Außerdem berichten die Landwirte, dass viele alten Sorten mit dem Klimawandel besser zurecht kommen, widerstandsfähiger sind und weniger Input wie Dünger und Pflanzenschutzmittel benötigen. Dann rentiert sich der Anbau auch.
Nicht zuletzt verfügen unsere Sorten über spannende Mikronährstoffprofile.
Was sind die nächsten Pläne?
Wiest: Dieses Jahr bringen wir neue Produkte auf den Markt, testen weiter Neues und suchen eine größere Produktionsstätte.
Ideen kommen dabei auch mal von den Betrieben. Ein Partnerlandwirt hat mich kürzlich gefragt, ob wir nicht etwas aus dem anfallenden Buchweizenbruch machen können. Jetzt nutzen wir das als Buchweizenstärke beim Einkochen von Pürees und Eintöpfen, sodass diese cremig werden. Bevor wir da Industriestärke nehmen, nutzen wir doch das, was sowieso anfällt.

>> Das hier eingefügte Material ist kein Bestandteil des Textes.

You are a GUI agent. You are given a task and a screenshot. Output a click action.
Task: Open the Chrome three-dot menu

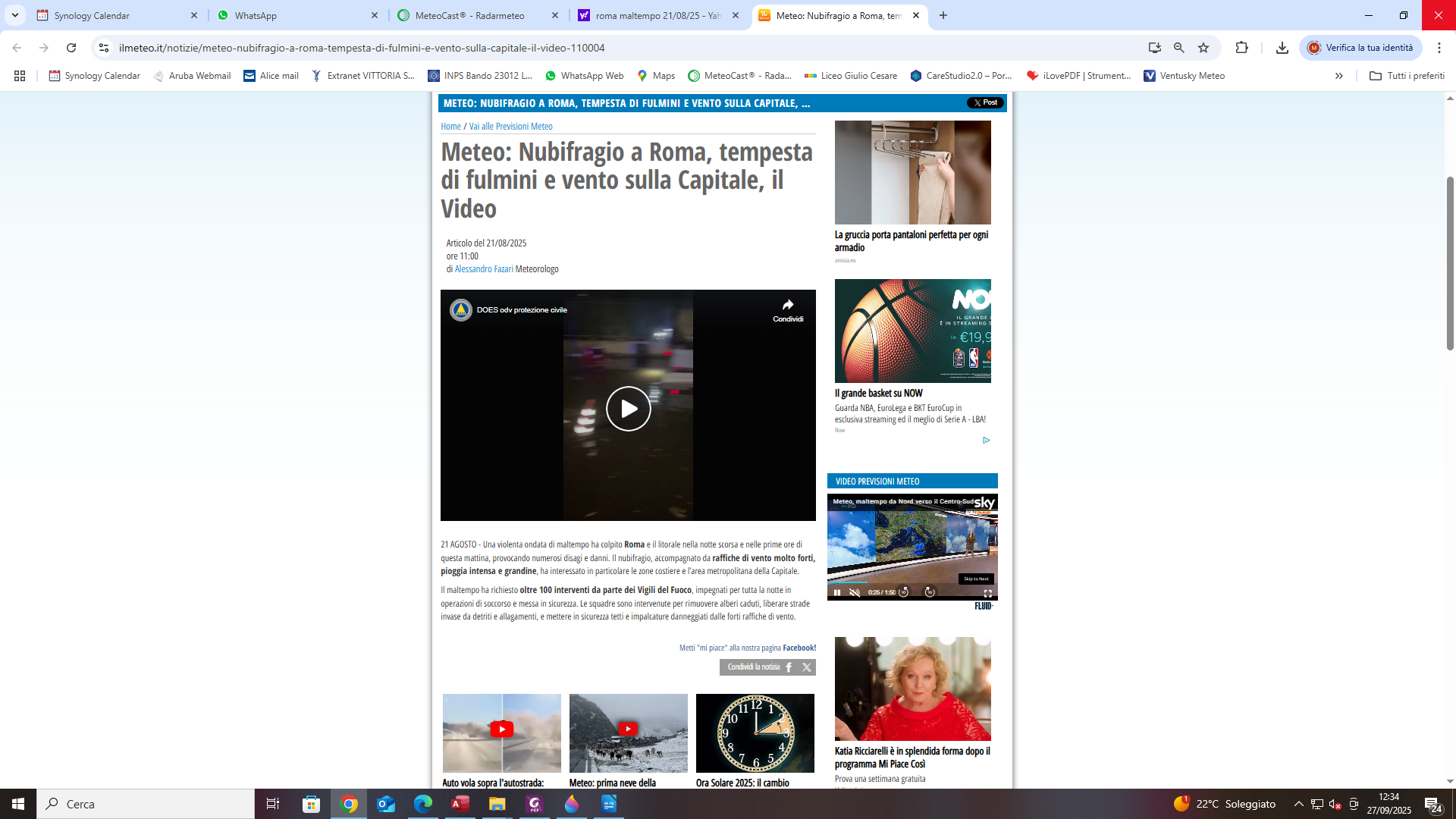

Außerdem experimentieren wir mit Hülsenfrucht-Tofus. Bei den Schwarzen Bohnen fällt ebenfalls Bruch an, den man eben zu Tofu verarbeiten kann. Bei den Hülsenfrüchten gibt es viele Möglichkeiten.
Nebenbei suchen wir eine größere Produktionsanlage im Raum München, die bestenfalls für Lebensmittelproduktion zugelassen ist.